Second , CCHP argues that the salary estimate depends on calculations that did not accomplish what CMS believed they accomplished, because of a simple misunderstanding of mathematics. Pl.'s Mot. Summary J. 27-29. CMS tried to calculate a 100th percentile salary as 133% of a 75th percentile salary. AR 185-86, 548. CCHP points out that it is impossible to calculate a 100th percentile salary and that, assuming a normal distribution, a salary in the 99.8th percentile would be higher than the value CMS calculated. Pl.'s Mot.

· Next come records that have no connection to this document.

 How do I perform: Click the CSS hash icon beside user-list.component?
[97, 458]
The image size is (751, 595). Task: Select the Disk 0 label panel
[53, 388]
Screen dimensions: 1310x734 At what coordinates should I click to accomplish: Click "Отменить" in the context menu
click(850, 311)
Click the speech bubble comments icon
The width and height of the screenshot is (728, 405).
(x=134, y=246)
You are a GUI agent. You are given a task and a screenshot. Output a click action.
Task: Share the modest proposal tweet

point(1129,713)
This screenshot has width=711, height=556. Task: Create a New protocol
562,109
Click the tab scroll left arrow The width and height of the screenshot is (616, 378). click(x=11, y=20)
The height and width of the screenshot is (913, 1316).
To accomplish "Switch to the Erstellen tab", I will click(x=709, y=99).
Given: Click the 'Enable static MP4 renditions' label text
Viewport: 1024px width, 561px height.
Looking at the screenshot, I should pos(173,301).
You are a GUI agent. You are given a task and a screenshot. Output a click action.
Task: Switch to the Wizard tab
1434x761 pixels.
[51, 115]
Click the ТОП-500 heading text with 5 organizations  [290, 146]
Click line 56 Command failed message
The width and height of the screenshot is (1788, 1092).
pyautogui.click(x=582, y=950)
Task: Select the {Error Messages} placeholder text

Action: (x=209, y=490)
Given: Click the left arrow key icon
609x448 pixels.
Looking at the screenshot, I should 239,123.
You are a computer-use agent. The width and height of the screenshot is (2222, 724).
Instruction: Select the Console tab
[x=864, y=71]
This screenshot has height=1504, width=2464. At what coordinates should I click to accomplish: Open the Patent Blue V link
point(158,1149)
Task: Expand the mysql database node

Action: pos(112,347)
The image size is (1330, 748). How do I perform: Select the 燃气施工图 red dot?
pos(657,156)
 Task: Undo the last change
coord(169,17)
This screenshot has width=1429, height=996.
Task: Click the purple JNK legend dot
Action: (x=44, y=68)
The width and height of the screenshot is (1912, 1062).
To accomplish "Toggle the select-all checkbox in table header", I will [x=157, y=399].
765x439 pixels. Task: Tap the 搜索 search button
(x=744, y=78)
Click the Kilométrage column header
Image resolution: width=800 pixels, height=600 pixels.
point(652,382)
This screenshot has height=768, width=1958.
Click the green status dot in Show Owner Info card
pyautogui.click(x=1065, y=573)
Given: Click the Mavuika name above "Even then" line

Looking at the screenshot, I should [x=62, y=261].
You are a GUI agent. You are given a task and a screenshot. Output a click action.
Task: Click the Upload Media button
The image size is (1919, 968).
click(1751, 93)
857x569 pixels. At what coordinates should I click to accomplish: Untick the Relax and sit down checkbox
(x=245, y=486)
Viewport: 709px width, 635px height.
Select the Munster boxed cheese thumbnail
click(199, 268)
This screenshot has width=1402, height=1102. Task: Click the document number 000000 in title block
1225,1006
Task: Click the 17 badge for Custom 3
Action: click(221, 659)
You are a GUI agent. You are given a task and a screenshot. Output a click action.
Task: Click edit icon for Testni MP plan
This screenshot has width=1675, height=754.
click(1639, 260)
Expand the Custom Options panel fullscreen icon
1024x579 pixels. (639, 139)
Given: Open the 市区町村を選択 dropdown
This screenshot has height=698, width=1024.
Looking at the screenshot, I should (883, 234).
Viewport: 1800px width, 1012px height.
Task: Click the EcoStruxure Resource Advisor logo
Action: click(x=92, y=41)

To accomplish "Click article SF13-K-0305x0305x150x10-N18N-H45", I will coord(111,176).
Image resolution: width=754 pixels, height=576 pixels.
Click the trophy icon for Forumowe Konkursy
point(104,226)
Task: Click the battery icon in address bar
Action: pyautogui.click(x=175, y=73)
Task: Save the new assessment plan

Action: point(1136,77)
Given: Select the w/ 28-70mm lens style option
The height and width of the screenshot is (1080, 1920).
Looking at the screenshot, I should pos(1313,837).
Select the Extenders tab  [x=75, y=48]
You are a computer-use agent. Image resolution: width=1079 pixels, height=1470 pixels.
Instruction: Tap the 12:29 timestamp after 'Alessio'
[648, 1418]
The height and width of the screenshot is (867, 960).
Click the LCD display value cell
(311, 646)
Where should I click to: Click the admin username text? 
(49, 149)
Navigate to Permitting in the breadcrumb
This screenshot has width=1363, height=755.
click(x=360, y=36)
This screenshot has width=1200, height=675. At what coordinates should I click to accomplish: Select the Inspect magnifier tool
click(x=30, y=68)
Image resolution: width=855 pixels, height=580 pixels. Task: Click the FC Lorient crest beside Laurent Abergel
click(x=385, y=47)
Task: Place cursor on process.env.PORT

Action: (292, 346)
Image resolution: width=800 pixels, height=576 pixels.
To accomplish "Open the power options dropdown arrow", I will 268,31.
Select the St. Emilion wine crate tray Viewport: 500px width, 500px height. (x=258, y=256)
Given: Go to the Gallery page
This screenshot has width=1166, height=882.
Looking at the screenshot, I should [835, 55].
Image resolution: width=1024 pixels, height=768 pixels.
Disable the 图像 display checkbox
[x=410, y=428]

Summary J. 28.4 But the Administrator distanced himself from CMS's misguided calculations, noting that CMS "determined the amount it calculated to be the 100th percentile of salaries" without endorsing the calculation. Compl. Ex. A 12. The Administrator did not determine that CMS correctly calculated a 100th percentile salary or that Dr. Thareja deserved 55% of a 100th percentile salary. Instead, he simply determined that it was reasonable to pay Dr. Thareja, as a highly regarded physician, a salary considerably above the 75th percentile for the time that he worked. See id. at 17; AR 159. Although the Administrator's estimate of Dr. Thareja's reasonable salary may be a rough approximation, it finds support in the record and does not violate the APA.

IV. CONCLUSION

For the reasons above, the Administrator's reimbursement decision does not violate the APA. CCHP depicts the decision as a miserly effort to deny a hard-working doctor his due, but the record shows that *446the decision provides high compensation to a doctor who inflated his Medicare reimbursement claims by millions of dollars. CCHP's Motion for Summary Judgment will be denied, and the Secretary's Cross-Motion for Summary Judgment will be granted. A separate order will issue.